**Dataset content**

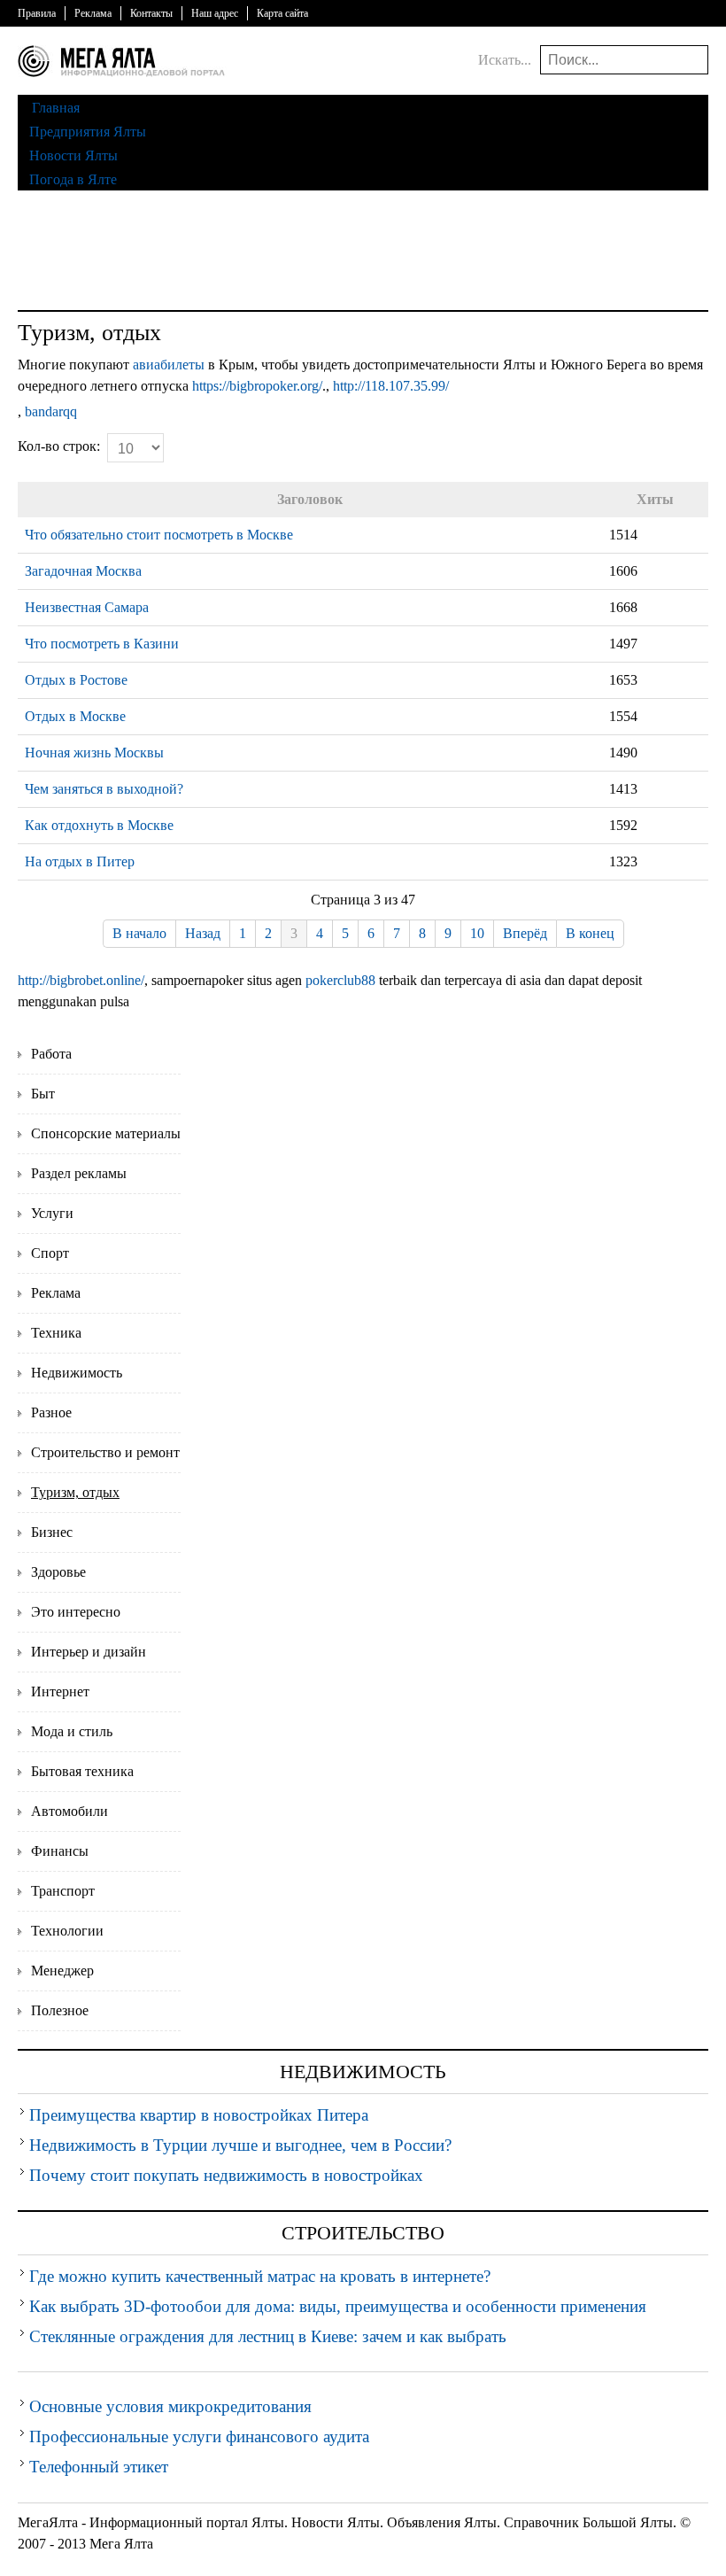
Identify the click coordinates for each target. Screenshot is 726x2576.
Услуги (52, 1213)
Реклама (93, 13)
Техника (56, 1332)
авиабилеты (169, 364)
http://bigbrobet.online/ (81, 980)
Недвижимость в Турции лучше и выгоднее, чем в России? (240, 2145)
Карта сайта (282, 13)
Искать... (504, 59)
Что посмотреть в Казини (102, 643)
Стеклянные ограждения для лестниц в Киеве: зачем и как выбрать (267, 2336)
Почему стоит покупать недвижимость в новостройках (226, 2175)
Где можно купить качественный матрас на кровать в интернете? (259, 2276)
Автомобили (69, 1811)
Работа (51, 1053)
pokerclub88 (340, 980)
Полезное (60, 2010)
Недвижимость (76, 1372)
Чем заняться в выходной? (104, 788)
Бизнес (52, 1532)
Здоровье (58, 1571)
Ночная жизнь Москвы (94, 752)
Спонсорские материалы (106, 1133)
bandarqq (51, 411)
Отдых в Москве (75, 716)
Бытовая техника (82, 1771)
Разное (51, 1412)
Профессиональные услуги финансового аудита (199, 2436)
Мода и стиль (71, 1731)
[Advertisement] (363, 252)
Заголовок (310, 499)
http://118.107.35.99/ (391, 385)
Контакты (151, 13)
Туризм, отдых (75, 1492)
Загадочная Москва (83, 570)
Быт (43, 1093)
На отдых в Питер (80, 861)
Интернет (60, 1691)
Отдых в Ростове (76, 679)
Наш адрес (214, 13)
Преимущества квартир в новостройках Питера (198, 2115)
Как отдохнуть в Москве (99, 825)
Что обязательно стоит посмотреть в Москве (159, 534)
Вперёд (525, 933)
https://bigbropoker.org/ (257, 385)
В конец (590, 933)
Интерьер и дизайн (88, 1651)
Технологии (67, 1930)
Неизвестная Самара (87, 607)
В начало (139, 933)
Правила (37, 13)
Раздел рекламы (79, 1173)
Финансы (60, 1850)
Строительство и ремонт (105, 1452)
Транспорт (63, 1890)
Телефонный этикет (98, 2466)
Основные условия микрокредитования (170, 2406)
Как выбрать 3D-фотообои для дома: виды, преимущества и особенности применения (337, 2306)
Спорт (50, 1253)
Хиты (655, 499)
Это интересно (75, 1611)
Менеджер (62, 1970)
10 (477, 933)
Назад (202, 933)
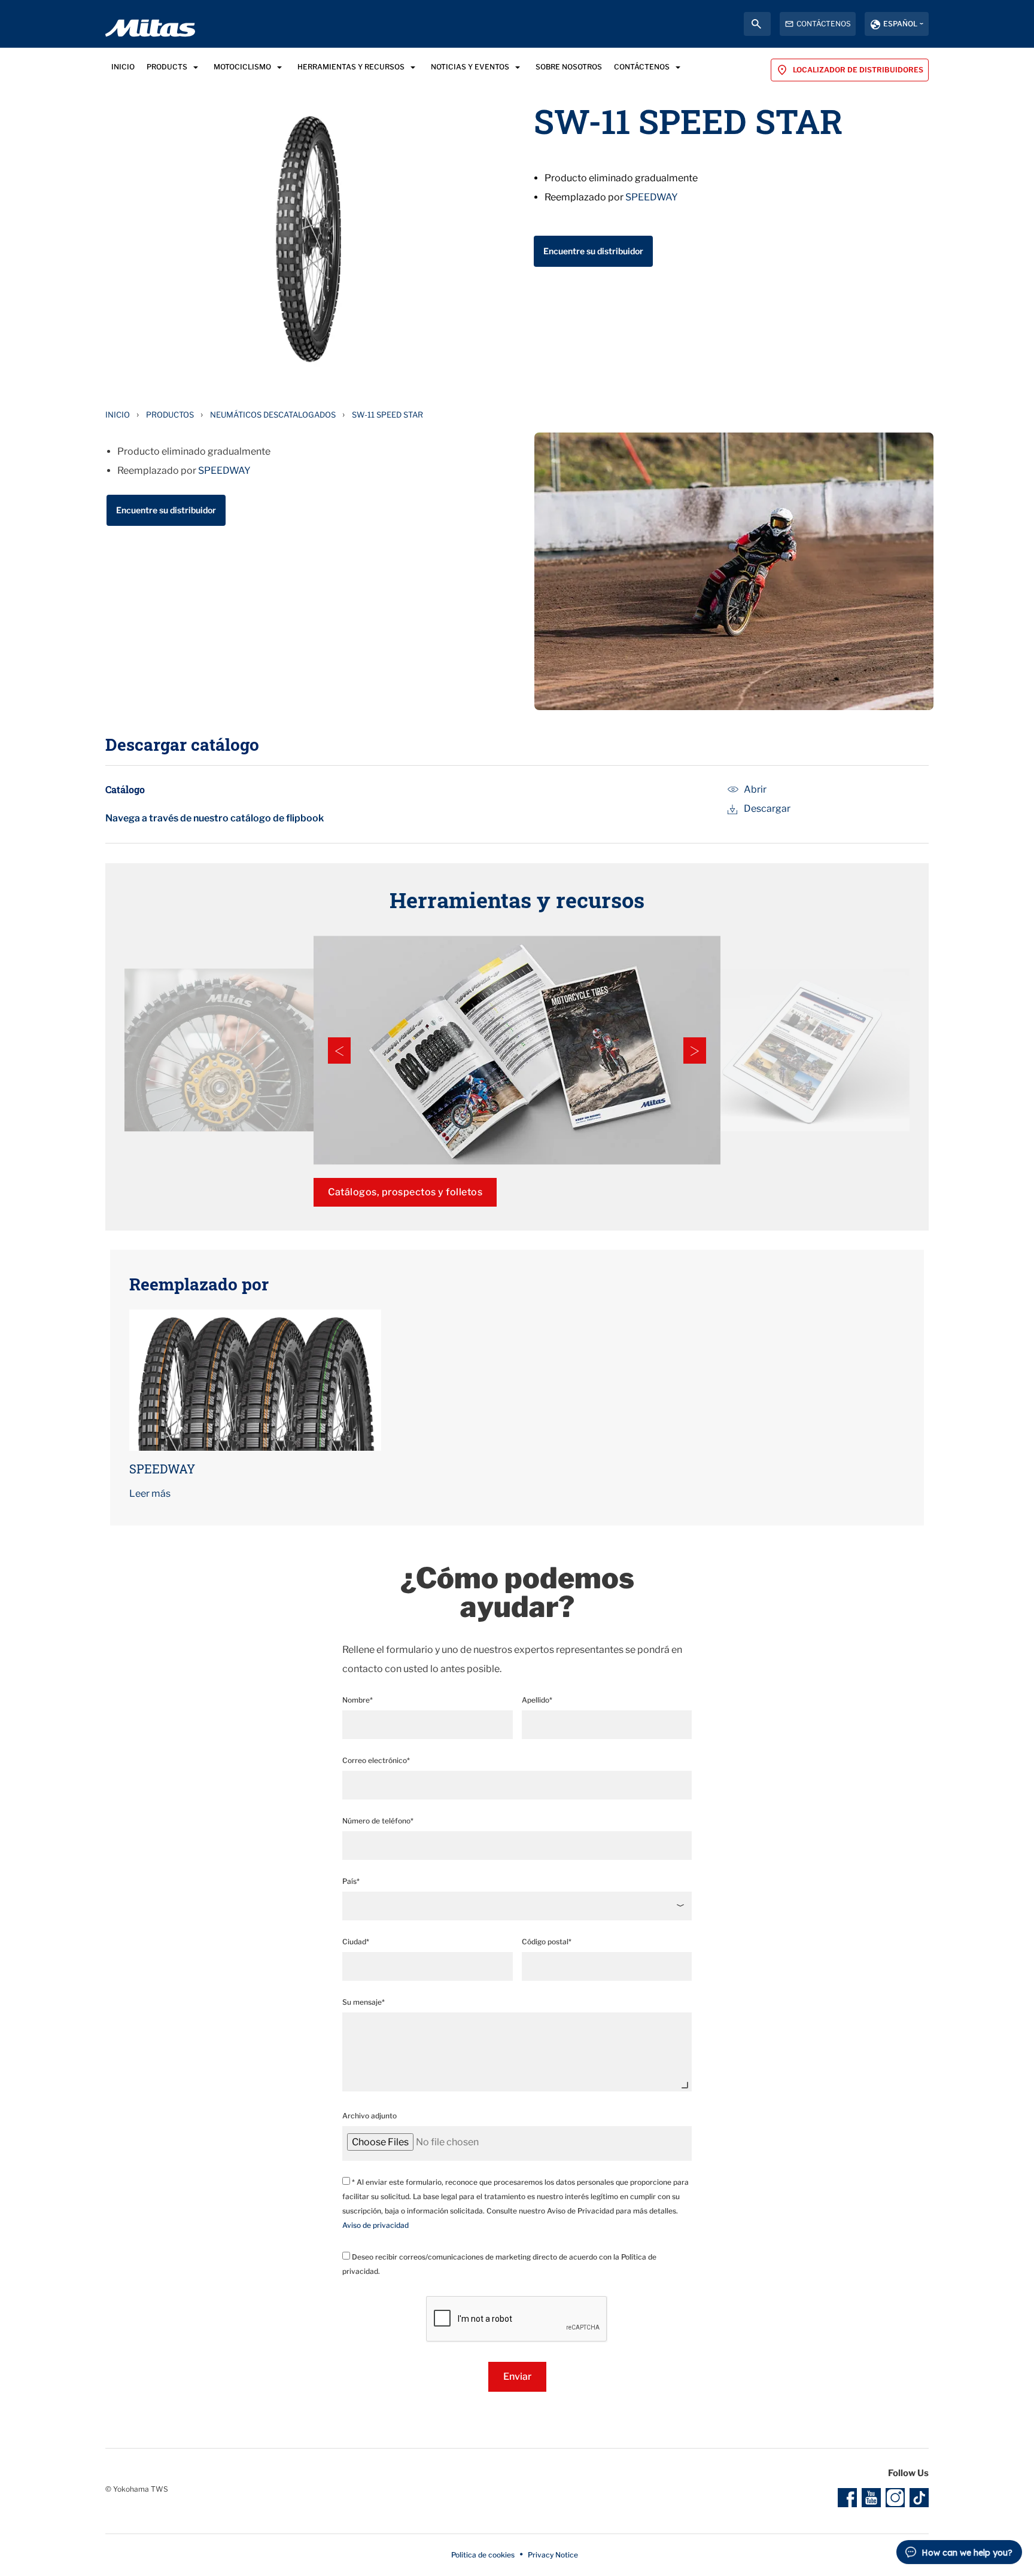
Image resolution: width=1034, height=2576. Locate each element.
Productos (170, 414)
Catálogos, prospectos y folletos (405, 1192)
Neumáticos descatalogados (273, 414)
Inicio (117, 414)
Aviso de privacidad (375, 2225)
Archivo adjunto (369, 2115)
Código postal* (546, 1941)
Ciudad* (355, 1941)
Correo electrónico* (376, 1760)
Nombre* (357, 1699)
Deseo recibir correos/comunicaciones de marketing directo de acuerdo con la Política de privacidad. (499, 2264)
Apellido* (537, 1699)
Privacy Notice (553, 2554)
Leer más (150, 1493)
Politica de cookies (483, 2554)
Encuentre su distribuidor (593, 251)
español (900, 23)
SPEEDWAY (651, 197)
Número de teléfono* (377, 1820)
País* (351, 1881)
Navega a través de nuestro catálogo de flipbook (214, 818)
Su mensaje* (363, 2002)
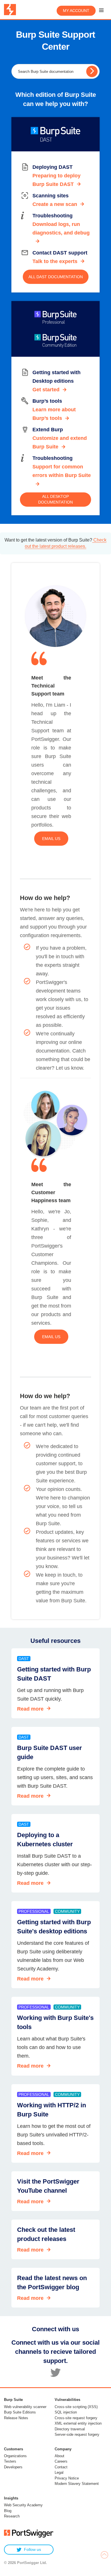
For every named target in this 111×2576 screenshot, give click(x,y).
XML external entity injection (78, 2423)
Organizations (15, 2456)
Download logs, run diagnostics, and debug (61, 228)
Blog (7, 2511)
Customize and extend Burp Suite (59, 442)
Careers (61, 2461)
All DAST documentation (55, 276)
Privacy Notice (67, 2478)
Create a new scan (54, 204)
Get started (45, 389)
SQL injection (66, 2412)
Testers (10, 2461)
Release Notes (16, 2418)
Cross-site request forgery (76, 2418)
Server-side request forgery (77, 2434)
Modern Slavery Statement (77, 2483)
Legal (59, 2472)
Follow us (32, 2549)
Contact (61, 2467)
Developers (13, 2467)
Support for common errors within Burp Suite (61, 471)
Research (12, 2516)
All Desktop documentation (55, 499)
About (59, 2456)
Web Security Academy (23, 2505)
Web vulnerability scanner (25, 2407)
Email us (51, 838)
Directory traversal (70, 2429)
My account (76, 10)
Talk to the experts (54, 261)
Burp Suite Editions (20, 2412)
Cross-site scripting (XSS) (76, 2407)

**Task goal**
The whole listing above must be duplicated word for word, apart from its pictures.

**Task answer**
Identify the click coordinates for each target. Screenshot is 726x2576.
Услуги (52, 1213)
Реклама (93, 13)
Техника (56, 1332)
авиабилеты (169, 364)
http://bigbrobet.online/ (81, 980)
Недвижимость в Турции лучше и выгоднее, чем в России? (240, 2145)
Карта сайта (282, 13)
Искать... (504, 59)
Что посмотреть в Казини (102, 643)
Стеклянные ограждения для лестниц в Киеве: зачем и как выбрать (267, 2336)
Почему стоит покупать недвижимость в новостройках (226, 2175)
Где можно купить качественный матрас на кровать в интернете? (259, 2276)
Автомобили (69, 1811)
Работа (51, 1053)
pokerclub88 (340, 980)
Полезное (60, 2010)
Недвижимость (76, 1372)
Чем заняться в выходной? (104, 788)
Бизнес (52, 1532)
Здоровье (58, 1571)
Ночная жизнь Москвы (94, 752)
Спонсорские материалы (106, 1133)
bandarqq (51, 411)
Отдых в Москве (75, 716)
Бытовая техника (82, 1771)
Разное (51, 1412)
Профессиональные услуги финансового аудита (199, 2436)
Мода и стиль (71, 1731)
[Advertisement] (363, 252)
Заголовок (310, 499)
http://118.107.35.99/ (391, 385)
Контакты (151, 13)
Туризм, отдых (75, 1492)
Загадочная Москва (83, 570)
Быт (43, 1093)
На отдых в Питер (80, 861)
Интернет (60, 1691)
Отдых в Ростове (76, 679)
Наш адрес (214, 13)
Преимущества квартир в новостройках Питера (198, 2115)
Как отдохнуть в Москве (99, 825)
Что обязательно стоит посмотреть в Москве (159, 534)
Вперёд (525, 933)
https://bigbropoker.org/ (257, 385)
В конец (590, 933)
Интерьер и дизайн (88, 1651)
Технологии (67, 1930)
Неизвестная Самара (87, 607)
В начало (139, 933)
Правила (37, 13)
Раздел рекламы (79, 1173)
Финансы (60, 1850)
Строительство и ремонт (105, 1452)
Транспорт (63, 1890)
Телефонный этикет (98, 2466)
Основные условия микрокредитования (170, 2406)
Как выбрать 3D-фотообои для дома: виды, преимущества и особенности применения (337, 2306)
Спорт (50, 1253)
Хиты (655, 499)
Это интересно (75, 1611)
Менеджер (62, 1970)
10 (477, 933)
Назад (202, 933)
Image resolution: width=1034, height=2576. Locate each element.
Productos (170, 414)
Catálogos, prospectos y folletos (405, 1192)
Neumáticos descatalogados (273, 414)
Inicio (117, 414)
Aviso de privacidad (375, 2225)
Archivo adjunto (369, 2115)
Código postal* (546, 1941)
Ciudad* (355, 1941)
Correo electrónico* (376, 1760)
Nombre* (357, 1699)
Deseo recibir correos/comunicaciones de marketing directo de acuerdo con la Política de privacidad. (499, 2264)
Apellido* (537, 1699)
Privacy Notice (553, 2554)
Leer más (150, 1493)
Politica de cookies (483, 2554)
Encuentre su distribuidor (593, 251)
español (900, 23)
SPEEDWAY (651, 197)
Número de teléfono* (377, 1820)
País* (351, 1881)
Navega a través de nuestro catálogo de flipbook (214, 818)
Su mensaje* (363, 2002)
For every named target in this 111×2576 screenshot, give click(x,y).
XML external entity injection (78, 2423)
Organizations (15, 2456)
Download logs, run diagnostics, and debug (61, 228)
Blog (7, 2511)
Customize and extend Burp Suite (59, 442)
Careers (61, 2461)
All DAST documentation (55, 276)
Privacy Notice (67, 2478)
Create a new scan (54, 204)
Get started (45, 389)
SQL injection (66, 2412)
Testers (10, 2461)
Release Notes (16, 2418)
Cross-site request forgery (76, 2418)
Server-side request forgery (77, 2434)
Modern Slavery Statement (77, 2483)
Legal (59, 2472)
Follow us (32, 2549)
Contact (61, 2467)
Developers (13, 2467)
Support for common errors within Burp Suite (61, 471)
Research (12, 2516)
All Desktop documentation (55, 499)
About (59, 2456)
Web Security Academy (23, 2505)
Web vulnerability scanner (25, 2407)
Email us (51, 838)
Directory traversal (70, 2429)
My account (76, 10)
Talk to the experts (54, 261)
Burp Suite Editions (20, 2412)
Cross-site scripting (XSS) (76, 2407)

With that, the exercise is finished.